The family came to prominence in many fields including public service, the Law, politics, local government, engineering and philanthropy. Archie, the son of Theobald Cozens-Hardy (brother of Clement, Herbert and Sydney and standing sixth from the left) became editor of the regional newspaper the Eastern Daily Press. The Cozens Hardy family even by Victorian standards, were a very large family and on the Diamond wedding of William Hardy and Sarah, there were seven surviving children, their twenty-six grand Children and their five great grandchildren. (Cozens-Hardy Collection. NCC Records Office).
Ethel Mary Colman was the first woman to be made a Lord Mayor in Britain. Ethel Colman, along with her sister Helen, had the pleasure wherry “Hathor” built in 1905, naming the boat after Alan their brother who died in 1897 on boat called Hathor whilst convalescing in Luxor. The first vessels employed by Colman’s to ship goods between Great Yarmouth, Norfolk and Carrow, Norwich were Norfolk Wherries-single sailed work boats which had their heyday in Victorian times and which by 1900 had dwindled, due to the use of steam vessels. The Wherries were up to 70ft long, carrying, on average, 40 tons of cargo. The large sail was oiled and tarred by the crew to obtain its distinctive black colour and might weigh 1.5 tons. It was carried on a mast 40ft high with a 36ft gaff. The “Hather” was possible converted from a work boat, into a pleasure Wherry for the family use.
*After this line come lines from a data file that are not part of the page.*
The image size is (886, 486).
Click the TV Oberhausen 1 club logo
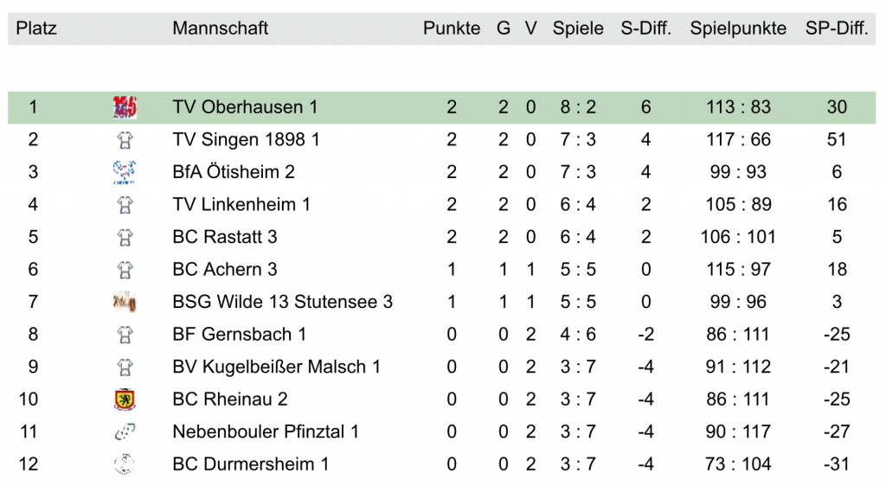[125, 107]
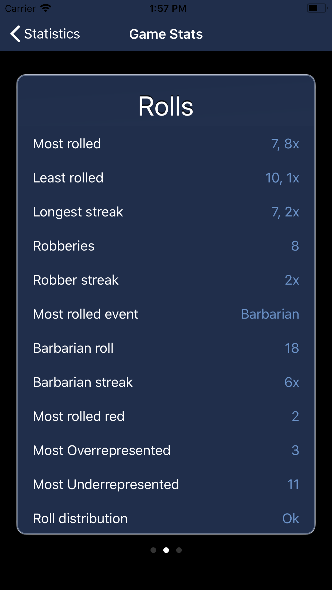Viewport: 332px width, 590px height.
Task: Tap the Robberies count value
Action: click(x=295, y=246)
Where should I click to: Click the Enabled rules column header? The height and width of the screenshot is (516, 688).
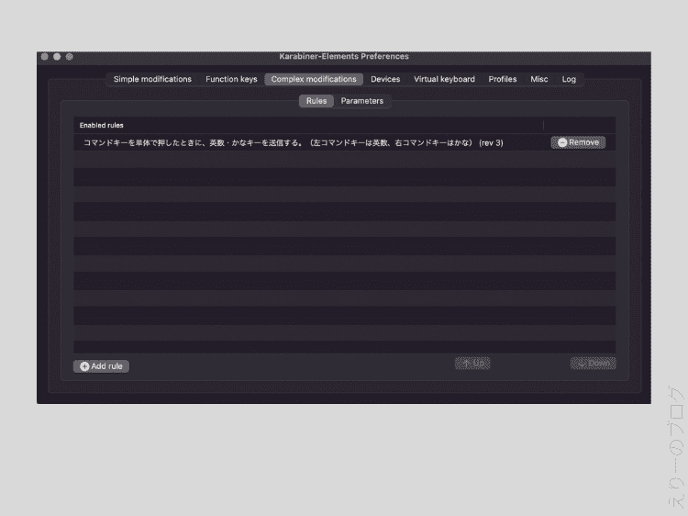pos(102,125)
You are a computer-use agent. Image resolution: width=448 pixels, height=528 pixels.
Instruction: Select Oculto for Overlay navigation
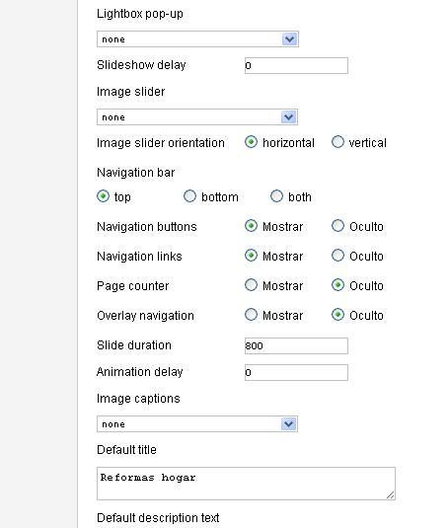coord(337,315)
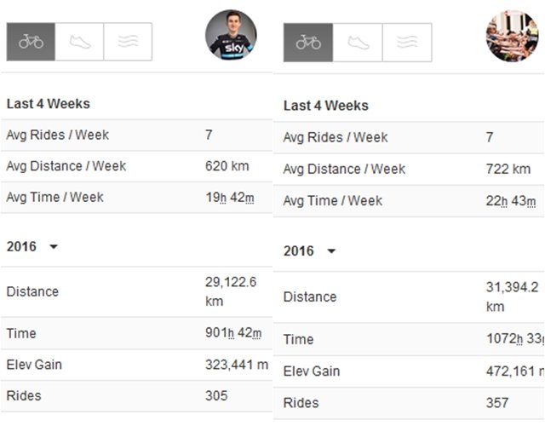Select the swimming waves icon in right panel
The height and width of the screenshot is (426, 545).
[x=407, y=43]
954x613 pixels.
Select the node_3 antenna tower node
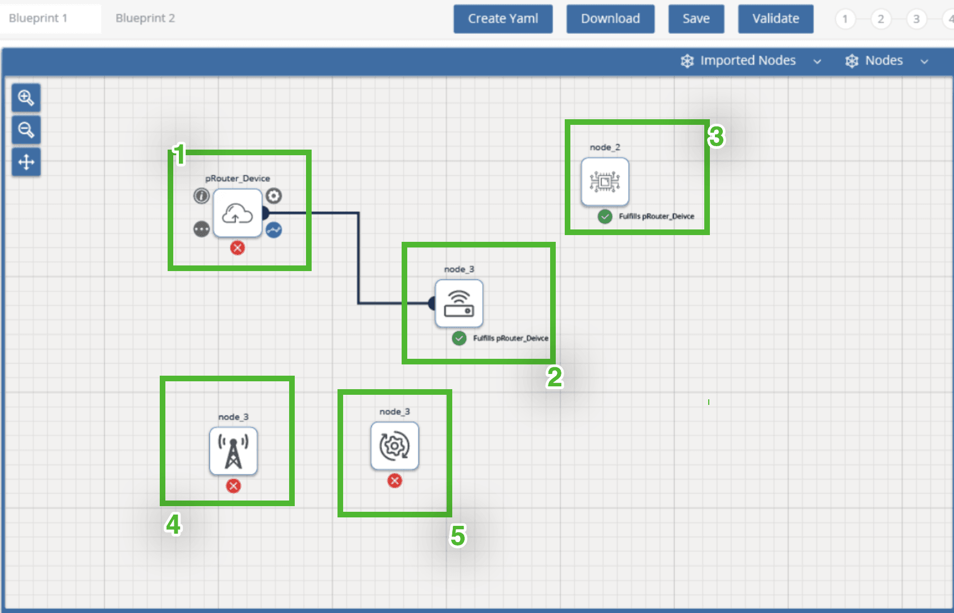[233, 451]
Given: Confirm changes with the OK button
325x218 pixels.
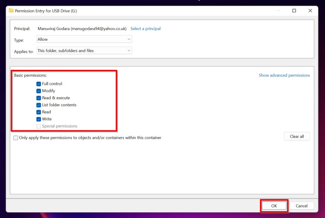Looking at the screenshot, I should click(274, 206).
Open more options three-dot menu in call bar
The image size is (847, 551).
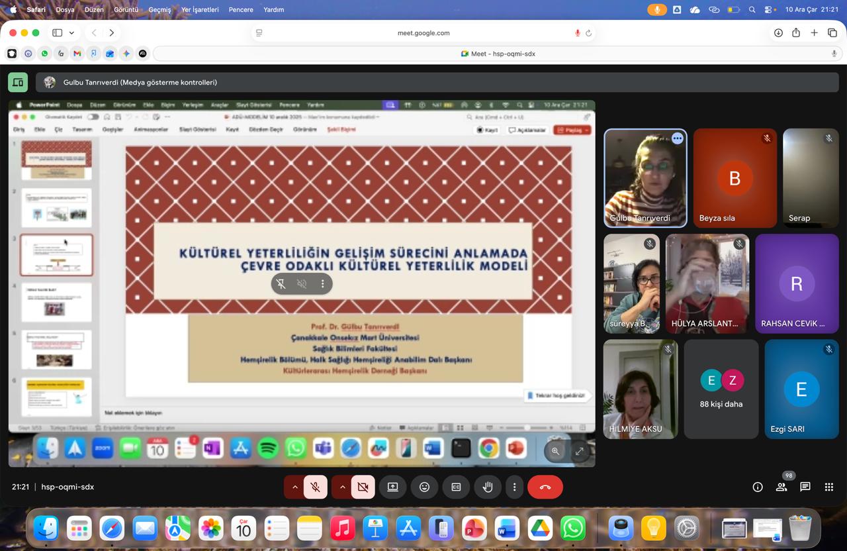(x=514, y=487)
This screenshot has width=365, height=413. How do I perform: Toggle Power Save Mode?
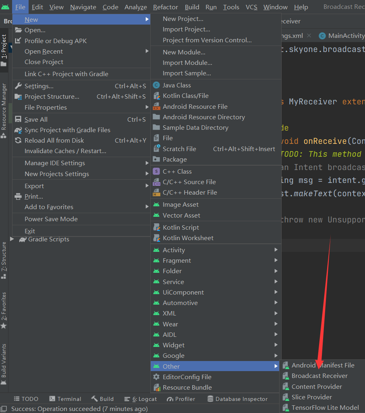click(51, 219)
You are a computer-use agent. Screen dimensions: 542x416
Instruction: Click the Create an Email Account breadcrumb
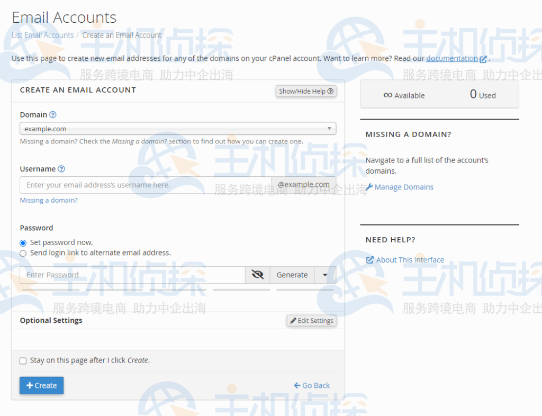pyautogui.click(x=122, y=35)
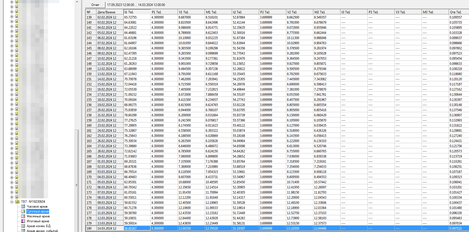Click the Суточный архив icon

(x=23, y=211)
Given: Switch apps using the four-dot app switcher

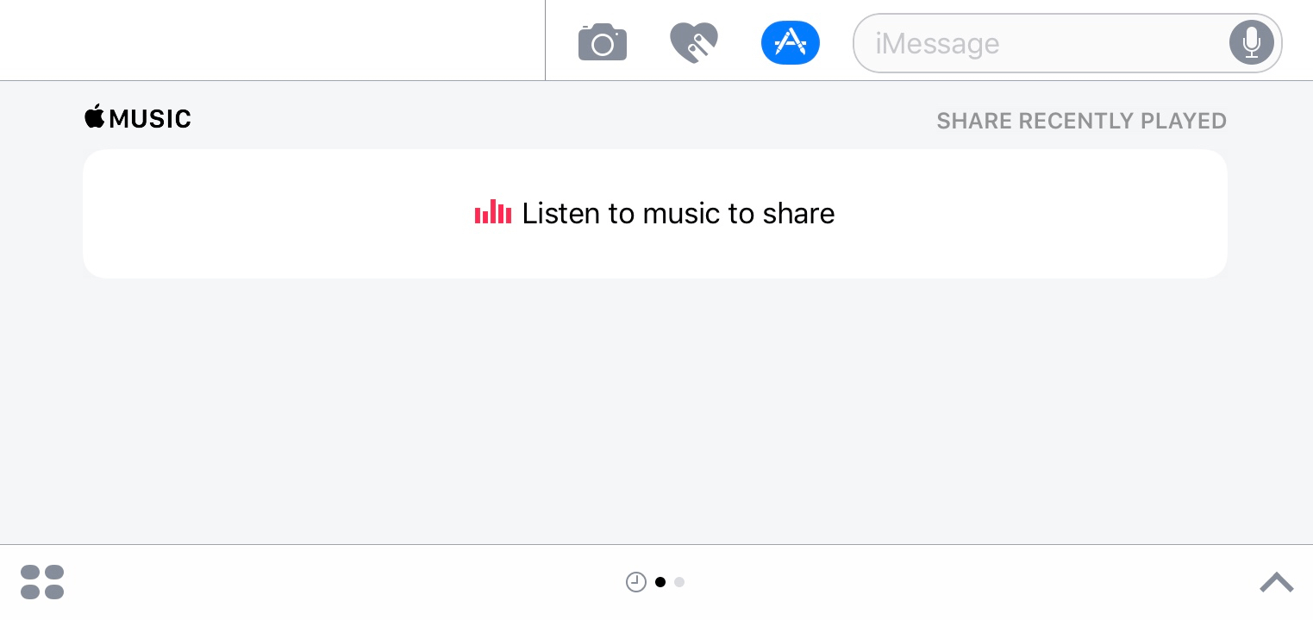Looking at the screenshot, I should (42, 582).
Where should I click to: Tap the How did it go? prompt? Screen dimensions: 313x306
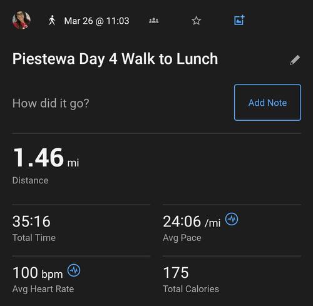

Census 1891.Oak Lodge. No.129 North Walsham Road. Farmer, born Letheringsett. JP. for County of Norfolk. Thomas Cozens Hardy age 48 ~ Sarah Ann ………. age 55, born in Netherton, Yorkshire. Henry Theobald Cozens Hardy, son, unmarried, 24, Journalist, born Sprowston, Edgar Wrigby Cozens Hardy, son, unmarried, 18, born Sprowston. Sarah Rosetta Youngman, servant, unmarried, 24, House Parlour maid, born Honing. Ann Elizabeth Helsdon, servant, unmarried, 22, Cook, born Burgh next Aylsham. In 1883 William Hardy Cozens-Hardy was one of the chief landowners in Sprowston. In 1883 Theobald J.P. Cozens-Hardy of Oak Lodge, Farmer.